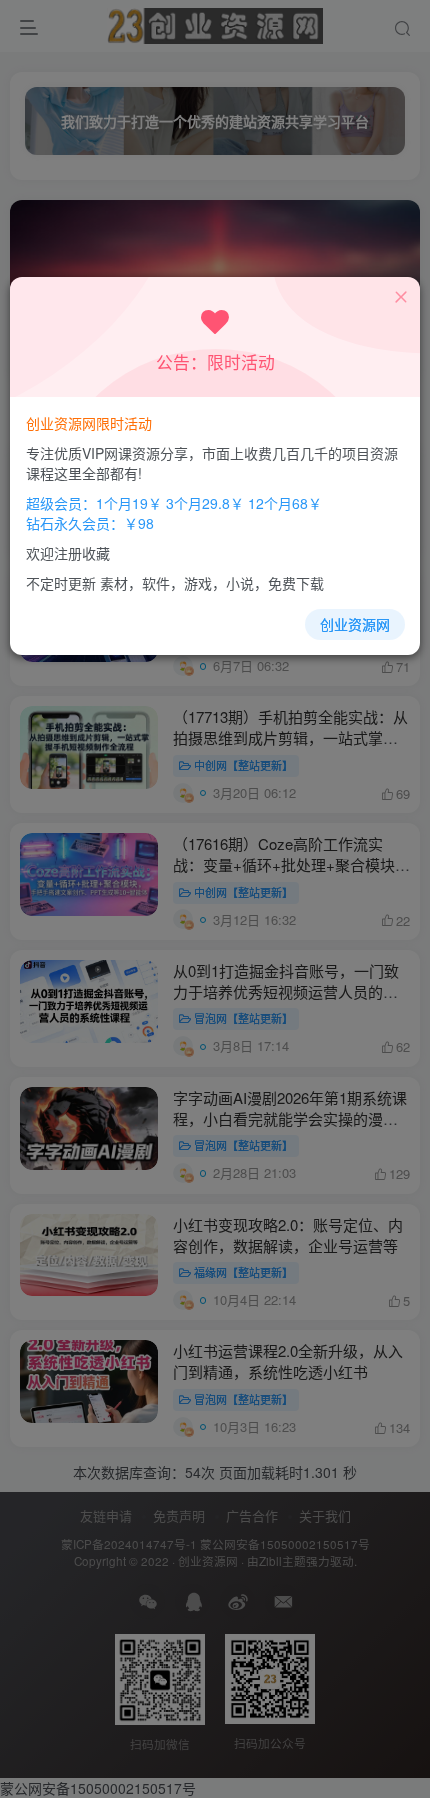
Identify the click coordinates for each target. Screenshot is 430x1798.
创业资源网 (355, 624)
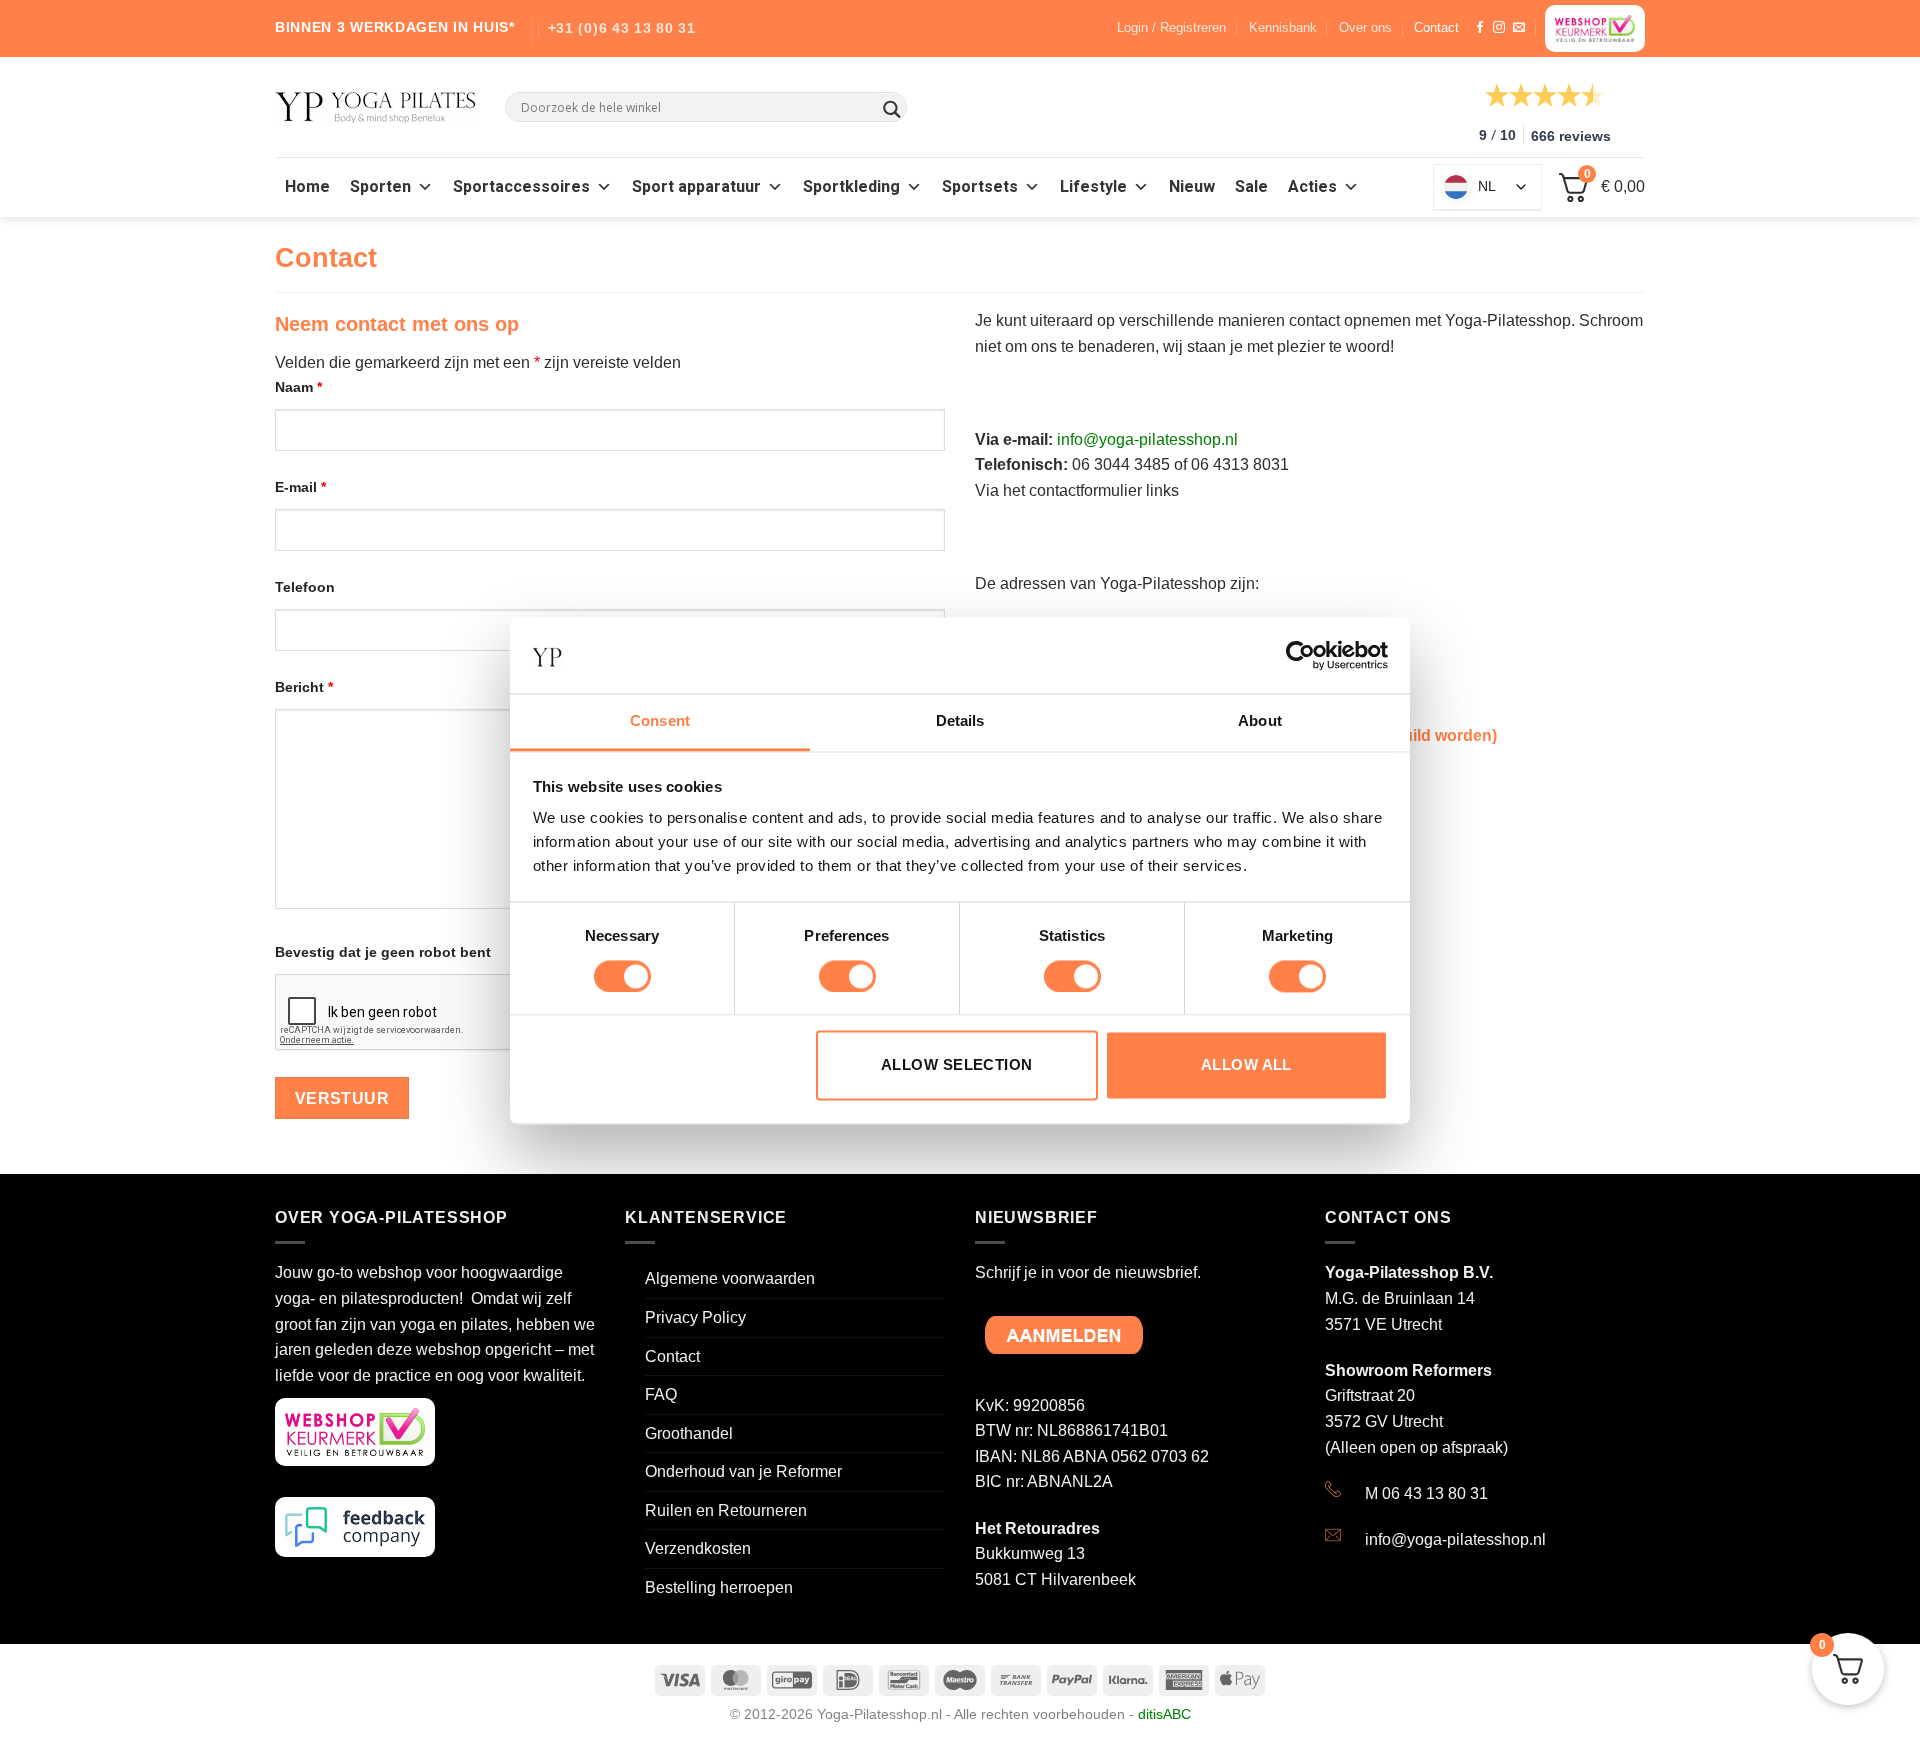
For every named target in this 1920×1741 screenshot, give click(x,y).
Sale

****

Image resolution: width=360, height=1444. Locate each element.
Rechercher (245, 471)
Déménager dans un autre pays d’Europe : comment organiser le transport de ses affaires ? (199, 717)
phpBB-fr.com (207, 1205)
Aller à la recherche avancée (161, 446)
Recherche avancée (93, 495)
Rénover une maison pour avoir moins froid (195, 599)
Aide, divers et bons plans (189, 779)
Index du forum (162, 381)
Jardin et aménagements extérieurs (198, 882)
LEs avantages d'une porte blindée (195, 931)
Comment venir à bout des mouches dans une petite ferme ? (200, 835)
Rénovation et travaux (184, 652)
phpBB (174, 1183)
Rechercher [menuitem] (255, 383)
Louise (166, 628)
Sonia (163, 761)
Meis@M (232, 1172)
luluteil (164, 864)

****

Lines holding "avancée": copy each one from the records above.

Aller à la recherche avancée (161, 446)
Recherche avancée (93, 495)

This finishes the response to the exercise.